YOUR GOAL:
Among the entries, find each line that includes the string "card" and list it.

Dataset excerpts
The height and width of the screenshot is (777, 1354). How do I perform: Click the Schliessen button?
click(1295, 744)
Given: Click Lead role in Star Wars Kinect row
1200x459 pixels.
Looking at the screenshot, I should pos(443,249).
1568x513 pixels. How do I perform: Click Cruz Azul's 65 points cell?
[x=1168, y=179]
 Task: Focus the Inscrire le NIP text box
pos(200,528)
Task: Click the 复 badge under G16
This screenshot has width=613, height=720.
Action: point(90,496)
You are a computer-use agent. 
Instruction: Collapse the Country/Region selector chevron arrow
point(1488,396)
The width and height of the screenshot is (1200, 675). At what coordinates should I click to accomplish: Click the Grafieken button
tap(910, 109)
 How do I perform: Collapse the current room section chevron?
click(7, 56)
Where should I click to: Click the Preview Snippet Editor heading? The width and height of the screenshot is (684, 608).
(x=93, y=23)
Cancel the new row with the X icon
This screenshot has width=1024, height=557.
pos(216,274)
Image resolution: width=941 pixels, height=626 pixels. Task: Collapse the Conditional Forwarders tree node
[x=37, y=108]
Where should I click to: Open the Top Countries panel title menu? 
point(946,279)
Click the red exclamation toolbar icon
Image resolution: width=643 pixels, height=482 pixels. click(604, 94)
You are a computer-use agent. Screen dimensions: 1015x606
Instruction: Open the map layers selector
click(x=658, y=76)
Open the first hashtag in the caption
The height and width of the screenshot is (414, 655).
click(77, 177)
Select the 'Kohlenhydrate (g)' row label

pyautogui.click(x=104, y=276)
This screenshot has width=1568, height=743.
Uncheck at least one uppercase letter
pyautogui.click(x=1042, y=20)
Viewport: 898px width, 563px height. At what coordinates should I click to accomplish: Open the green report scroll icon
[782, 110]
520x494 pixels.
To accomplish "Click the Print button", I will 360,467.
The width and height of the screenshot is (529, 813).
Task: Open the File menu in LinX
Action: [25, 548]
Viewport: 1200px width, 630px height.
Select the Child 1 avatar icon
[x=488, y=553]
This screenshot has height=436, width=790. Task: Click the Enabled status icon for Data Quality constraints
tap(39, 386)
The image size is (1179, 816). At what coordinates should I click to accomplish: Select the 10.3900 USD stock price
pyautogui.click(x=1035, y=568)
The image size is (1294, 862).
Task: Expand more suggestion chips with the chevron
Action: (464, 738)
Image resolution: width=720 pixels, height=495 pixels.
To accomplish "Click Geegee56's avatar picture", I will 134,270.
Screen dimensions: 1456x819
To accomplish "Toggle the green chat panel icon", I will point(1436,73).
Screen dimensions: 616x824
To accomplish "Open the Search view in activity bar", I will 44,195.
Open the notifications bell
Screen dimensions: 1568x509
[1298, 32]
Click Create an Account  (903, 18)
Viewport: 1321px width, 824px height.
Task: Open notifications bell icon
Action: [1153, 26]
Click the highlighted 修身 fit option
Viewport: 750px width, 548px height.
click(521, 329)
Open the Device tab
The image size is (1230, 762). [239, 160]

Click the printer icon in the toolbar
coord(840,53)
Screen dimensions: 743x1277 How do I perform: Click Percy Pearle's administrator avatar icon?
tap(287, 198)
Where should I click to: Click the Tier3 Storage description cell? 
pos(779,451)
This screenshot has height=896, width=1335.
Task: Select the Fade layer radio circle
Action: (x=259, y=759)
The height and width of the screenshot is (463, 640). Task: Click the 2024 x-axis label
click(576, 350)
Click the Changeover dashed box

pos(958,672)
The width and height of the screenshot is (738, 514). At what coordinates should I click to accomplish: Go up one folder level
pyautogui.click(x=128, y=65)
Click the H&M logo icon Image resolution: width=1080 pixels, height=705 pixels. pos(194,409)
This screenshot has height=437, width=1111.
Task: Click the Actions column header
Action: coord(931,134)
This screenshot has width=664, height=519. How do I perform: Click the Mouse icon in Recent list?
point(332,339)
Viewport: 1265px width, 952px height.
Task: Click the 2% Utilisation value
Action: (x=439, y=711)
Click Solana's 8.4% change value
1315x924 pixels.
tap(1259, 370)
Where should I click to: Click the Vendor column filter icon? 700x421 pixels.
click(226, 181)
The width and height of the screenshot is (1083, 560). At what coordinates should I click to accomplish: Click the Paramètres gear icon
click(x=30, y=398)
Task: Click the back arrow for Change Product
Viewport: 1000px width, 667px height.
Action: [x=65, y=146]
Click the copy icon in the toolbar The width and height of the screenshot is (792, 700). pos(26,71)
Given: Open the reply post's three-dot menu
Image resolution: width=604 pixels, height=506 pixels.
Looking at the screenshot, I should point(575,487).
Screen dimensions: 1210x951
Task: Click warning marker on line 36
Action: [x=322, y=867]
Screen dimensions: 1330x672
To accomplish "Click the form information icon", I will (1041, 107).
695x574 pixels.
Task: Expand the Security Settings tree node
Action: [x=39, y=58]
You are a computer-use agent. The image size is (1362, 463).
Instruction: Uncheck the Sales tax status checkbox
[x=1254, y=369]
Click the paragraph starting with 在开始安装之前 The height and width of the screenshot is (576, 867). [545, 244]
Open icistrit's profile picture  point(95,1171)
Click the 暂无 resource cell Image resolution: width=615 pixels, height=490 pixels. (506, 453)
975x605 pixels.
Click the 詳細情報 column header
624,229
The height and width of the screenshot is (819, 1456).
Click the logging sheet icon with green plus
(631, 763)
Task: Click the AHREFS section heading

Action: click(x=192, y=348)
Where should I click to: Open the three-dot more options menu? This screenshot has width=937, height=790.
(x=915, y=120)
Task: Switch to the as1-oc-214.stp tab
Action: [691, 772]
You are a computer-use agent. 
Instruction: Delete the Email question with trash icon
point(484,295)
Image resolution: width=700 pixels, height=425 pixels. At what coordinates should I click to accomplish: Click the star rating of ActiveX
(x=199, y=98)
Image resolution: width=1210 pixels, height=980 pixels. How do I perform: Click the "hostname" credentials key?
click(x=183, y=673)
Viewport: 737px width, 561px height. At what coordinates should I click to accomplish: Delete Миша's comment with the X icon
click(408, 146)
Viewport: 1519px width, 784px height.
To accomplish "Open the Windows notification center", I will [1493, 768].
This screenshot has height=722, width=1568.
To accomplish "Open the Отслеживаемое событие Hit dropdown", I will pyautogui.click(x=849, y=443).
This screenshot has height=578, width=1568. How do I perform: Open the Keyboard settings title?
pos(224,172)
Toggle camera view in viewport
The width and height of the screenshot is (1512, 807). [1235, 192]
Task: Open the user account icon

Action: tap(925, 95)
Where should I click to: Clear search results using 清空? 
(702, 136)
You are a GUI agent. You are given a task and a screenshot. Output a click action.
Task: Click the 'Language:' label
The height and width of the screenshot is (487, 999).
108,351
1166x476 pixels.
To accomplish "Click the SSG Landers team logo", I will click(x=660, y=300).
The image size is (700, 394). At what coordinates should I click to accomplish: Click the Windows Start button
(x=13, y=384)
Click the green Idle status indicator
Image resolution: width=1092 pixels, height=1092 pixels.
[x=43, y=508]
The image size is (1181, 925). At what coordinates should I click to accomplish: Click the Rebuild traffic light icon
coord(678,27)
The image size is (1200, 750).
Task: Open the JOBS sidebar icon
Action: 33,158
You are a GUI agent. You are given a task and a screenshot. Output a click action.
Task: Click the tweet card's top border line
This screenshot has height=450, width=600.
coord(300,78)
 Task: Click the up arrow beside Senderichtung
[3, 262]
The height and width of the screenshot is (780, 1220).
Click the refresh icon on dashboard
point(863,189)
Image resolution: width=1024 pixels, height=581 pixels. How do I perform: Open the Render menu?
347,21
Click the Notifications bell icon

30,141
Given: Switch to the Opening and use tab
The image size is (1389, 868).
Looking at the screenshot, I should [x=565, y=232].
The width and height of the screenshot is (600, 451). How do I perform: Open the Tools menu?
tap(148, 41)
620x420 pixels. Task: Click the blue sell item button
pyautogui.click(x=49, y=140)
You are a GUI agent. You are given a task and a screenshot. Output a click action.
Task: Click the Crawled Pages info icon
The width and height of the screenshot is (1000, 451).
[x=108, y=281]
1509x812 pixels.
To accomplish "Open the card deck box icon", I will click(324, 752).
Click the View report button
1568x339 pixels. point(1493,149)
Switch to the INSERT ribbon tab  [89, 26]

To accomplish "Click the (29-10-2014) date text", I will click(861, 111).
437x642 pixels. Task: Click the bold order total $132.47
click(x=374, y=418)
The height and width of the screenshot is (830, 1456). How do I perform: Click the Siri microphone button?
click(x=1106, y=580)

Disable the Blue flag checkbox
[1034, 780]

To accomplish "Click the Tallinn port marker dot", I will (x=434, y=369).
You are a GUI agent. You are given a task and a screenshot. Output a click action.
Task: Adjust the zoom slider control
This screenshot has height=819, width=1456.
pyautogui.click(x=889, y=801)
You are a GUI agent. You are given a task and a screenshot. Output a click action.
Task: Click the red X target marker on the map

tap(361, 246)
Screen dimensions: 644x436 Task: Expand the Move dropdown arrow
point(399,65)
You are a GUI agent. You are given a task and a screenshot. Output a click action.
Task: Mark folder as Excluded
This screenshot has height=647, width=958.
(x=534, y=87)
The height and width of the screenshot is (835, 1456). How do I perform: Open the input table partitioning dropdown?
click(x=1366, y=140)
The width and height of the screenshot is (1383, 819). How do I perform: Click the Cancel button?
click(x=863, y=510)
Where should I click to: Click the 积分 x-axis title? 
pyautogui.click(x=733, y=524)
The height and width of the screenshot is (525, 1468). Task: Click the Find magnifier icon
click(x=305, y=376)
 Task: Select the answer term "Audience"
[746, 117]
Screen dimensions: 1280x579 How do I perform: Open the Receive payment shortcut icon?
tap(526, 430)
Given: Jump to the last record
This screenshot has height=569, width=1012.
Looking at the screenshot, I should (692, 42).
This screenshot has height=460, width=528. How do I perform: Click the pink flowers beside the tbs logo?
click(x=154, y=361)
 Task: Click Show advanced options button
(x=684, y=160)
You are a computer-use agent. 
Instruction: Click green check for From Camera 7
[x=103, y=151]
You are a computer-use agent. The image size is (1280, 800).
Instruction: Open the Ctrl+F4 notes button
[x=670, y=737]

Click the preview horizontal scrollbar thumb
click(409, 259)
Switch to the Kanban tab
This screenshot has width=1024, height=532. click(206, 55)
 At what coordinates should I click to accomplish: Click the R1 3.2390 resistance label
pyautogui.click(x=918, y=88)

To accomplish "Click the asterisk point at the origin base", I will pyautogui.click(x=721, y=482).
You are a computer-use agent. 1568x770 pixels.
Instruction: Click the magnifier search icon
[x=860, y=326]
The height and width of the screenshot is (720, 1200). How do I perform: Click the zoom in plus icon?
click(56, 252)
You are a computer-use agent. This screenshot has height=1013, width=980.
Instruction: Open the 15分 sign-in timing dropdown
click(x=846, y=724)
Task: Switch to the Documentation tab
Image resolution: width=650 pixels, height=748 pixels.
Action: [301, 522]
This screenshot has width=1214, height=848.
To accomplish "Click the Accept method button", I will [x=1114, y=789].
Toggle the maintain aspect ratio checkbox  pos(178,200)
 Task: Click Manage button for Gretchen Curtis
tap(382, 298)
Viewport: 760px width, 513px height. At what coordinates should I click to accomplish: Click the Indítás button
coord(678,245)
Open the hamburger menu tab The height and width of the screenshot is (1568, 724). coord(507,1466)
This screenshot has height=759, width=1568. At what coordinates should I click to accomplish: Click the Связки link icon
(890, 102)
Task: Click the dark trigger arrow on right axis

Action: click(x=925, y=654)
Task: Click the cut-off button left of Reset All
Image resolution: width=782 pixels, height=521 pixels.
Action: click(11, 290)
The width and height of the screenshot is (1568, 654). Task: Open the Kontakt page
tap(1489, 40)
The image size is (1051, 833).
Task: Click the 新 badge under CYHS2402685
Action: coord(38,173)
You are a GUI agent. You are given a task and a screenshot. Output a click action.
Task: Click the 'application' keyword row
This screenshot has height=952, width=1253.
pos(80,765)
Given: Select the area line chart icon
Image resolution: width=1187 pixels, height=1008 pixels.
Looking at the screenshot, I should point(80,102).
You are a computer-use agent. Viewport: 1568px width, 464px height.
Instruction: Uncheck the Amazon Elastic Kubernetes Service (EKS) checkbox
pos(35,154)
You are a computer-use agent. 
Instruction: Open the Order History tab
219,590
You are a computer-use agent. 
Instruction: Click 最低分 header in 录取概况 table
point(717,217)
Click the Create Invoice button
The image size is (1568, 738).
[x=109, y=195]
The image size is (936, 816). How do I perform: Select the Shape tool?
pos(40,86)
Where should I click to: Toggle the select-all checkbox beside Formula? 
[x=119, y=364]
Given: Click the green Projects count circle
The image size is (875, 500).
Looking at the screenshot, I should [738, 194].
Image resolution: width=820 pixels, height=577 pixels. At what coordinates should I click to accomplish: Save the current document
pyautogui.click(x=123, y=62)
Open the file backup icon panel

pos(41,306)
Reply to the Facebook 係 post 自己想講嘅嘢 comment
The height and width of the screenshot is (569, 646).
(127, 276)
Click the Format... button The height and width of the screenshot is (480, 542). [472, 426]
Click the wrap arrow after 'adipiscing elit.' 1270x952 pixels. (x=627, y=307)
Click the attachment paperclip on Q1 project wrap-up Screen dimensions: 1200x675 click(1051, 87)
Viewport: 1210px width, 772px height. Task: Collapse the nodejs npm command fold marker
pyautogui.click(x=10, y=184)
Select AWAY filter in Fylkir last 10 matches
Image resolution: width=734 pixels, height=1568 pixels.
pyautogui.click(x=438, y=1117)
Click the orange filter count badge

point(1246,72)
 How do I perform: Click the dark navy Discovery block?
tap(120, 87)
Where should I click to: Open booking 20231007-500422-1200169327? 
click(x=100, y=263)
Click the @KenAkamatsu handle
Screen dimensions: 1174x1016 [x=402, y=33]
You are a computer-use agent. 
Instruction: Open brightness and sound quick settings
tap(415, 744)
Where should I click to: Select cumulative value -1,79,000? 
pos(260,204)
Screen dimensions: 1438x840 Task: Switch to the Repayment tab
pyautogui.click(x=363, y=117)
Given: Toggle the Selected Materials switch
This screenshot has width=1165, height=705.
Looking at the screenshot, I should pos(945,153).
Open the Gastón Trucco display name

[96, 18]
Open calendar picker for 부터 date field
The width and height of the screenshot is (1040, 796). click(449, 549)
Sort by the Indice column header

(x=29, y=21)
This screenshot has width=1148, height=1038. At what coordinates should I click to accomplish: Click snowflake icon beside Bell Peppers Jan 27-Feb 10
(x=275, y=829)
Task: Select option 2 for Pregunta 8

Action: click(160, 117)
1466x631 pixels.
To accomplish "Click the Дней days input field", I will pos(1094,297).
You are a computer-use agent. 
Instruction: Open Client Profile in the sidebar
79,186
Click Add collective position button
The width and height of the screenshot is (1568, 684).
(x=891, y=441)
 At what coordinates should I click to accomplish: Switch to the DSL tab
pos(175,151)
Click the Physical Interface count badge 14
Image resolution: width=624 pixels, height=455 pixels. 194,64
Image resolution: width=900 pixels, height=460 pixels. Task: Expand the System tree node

RESPONSE TO THE TASK:
Task: Click the tweet card's top border line
To accomplish "Open the card deck box icon", I will click(324, 752).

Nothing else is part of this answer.